EXERCISE OBJECTIVE ▸
Reproduce only the entries from the line containing "Where should I click to: Click Opties" through the line containing "click(48, 137)", swapping "screenshot" for "image" wherever it occurs and leaving the rest untouched.

EXERCISE MATERIALS ▸
** BEGIN **
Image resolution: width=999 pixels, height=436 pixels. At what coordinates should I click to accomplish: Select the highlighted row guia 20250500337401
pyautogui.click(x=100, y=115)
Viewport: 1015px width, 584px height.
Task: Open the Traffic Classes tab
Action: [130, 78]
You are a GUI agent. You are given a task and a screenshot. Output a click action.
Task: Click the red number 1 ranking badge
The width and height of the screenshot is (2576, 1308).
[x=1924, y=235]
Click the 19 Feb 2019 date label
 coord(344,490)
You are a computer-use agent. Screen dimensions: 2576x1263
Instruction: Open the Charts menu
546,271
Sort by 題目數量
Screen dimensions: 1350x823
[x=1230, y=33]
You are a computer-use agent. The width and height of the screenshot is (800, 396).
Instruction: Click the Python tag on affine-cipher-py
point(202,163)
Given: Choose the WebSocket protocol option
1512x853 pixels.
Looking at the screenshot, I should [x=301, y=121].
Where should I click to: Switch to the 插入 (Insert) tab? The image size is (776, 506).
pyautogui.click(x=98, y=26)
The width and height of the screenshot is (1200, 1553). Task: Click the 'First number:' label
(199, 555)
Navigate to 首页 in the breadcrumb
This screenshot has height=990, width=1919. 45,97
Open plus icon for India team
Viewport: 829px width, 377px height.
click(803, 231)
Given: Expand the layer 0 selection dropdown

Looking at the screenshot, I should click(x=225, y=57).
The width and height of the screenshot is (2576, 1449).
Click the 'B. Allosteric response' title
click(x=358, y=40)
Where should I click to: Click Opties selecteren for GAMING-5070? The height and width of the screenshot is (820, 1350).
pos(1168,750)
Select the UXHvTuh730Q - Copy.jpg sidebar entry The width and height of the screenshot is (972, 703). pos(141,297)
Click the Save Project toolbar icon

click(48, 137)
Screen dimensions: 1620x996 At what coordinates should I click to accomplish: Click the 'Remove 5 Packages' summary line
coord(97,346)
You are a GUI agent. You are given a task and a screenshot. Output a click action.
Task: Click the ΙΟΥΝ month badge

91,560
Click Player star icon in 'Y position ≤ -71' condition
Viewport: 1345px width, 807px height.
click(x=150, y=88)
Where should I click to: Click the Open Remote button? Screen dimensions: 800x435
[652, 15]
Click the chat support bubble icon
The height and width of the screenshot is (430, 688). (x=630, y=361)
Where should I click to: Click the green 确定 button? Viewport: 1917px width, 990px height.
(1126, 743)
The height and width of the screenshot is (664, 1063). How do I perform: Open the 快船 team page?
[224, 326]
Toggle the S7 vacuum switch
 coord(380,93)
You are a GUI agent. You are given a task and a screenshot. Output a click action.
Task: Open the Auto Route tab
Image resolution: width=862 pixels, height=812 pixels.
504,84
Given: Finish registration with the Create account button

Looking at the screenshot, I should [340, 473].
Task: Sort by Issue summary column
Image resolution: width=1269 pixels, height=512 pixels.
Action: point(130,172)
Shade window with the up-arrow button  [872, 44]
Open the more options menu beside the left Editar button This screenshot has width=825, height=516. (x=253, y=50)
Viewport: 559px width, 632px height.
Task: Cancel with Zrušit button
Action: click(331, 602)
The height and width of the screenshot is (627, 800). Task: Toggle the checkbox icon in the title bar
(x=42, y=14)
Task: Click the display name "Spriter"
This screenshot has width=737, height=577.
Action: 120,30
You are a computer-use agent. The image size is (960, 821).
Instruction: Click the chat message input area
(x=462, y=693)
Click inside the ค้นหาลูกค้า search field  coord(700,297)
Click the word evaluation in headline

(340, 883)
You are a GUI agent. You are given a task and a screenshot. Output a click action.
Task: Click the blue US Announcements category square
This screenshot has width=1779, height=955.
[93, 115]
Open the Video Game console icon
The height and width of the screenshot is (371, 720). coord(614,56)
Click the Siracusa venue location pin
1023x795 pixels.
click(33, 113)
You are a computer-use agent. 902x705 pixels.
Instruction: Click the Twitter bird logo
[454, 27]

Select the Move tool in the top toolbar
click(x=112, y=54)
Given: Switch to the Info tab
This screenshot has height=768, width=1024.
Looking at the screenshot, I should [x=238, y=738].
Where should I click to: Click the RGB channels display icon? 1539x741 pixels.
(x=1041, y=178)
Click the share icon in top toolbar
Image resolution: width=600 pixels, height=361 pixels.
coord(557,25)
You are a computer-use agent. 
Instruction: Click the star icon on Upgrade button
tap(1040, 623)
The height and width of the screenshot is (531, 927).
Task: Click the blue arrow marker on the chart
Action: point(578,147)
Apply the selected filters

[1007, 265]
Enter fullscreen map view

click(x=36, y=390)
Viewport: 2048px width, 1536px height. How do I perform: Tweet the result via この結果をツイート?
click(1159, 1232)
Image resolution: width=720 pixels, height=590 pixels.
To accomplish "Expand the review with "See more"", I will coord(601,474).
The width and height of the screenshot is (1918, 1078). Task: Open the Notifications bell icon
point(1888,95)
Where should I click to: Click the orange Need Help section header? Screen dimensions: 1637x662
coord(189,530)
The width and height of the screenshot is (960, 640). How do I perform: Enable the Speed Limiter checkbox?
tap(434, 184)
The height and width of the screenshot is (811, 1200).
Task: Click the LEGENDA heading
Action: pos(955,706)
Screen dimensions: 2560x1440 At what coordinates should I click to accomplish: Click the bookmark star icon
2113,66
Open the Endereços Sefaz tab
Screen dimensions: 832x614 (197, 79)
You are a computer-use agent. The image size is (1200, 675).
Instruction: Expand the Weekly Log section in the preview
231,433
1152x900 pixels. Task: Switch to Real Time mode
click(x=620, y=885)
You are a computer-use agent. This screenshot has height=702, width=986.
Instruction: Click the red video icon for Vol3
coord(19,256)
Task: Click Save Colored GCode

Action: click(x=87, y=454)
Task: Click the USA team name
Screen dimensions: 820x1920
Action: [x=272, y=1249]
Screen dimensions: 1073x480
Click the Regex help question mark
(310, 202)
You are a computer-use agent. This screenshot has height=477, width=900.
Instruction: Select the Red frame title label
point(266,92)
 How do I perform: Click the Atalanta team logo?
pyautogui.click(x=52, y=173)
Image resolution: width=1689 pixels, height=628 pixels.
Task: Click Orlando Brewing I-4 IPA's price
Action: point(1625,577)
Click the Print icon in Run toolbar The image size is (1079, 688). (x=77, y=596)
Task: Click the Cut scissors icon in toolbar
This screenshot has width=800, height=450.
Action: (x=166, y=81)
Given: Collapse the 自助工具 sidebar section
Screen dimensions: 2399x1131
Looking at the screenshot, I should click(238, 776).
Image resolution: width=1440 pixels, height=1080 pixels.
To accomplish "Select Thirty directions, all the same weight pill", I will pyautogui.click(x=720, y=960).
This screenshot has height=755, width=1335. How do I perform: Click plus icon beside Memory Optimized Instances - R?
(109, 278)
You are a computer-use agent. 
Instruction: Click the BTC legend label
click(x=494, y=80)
** END **
SOLUTION TO THIS PROBLEM ▸
Where should I click to: Click Opties selecteren for GAMING-5070? The height and width of the image is (820, 1350).
pos(1168,750)
Select the UXHvTuh730Q - Copy.jpg sidebar entry The width and height of the image is (972, 703). pos(141,297)
Click the Save Project toolbar icon

click(48, 137)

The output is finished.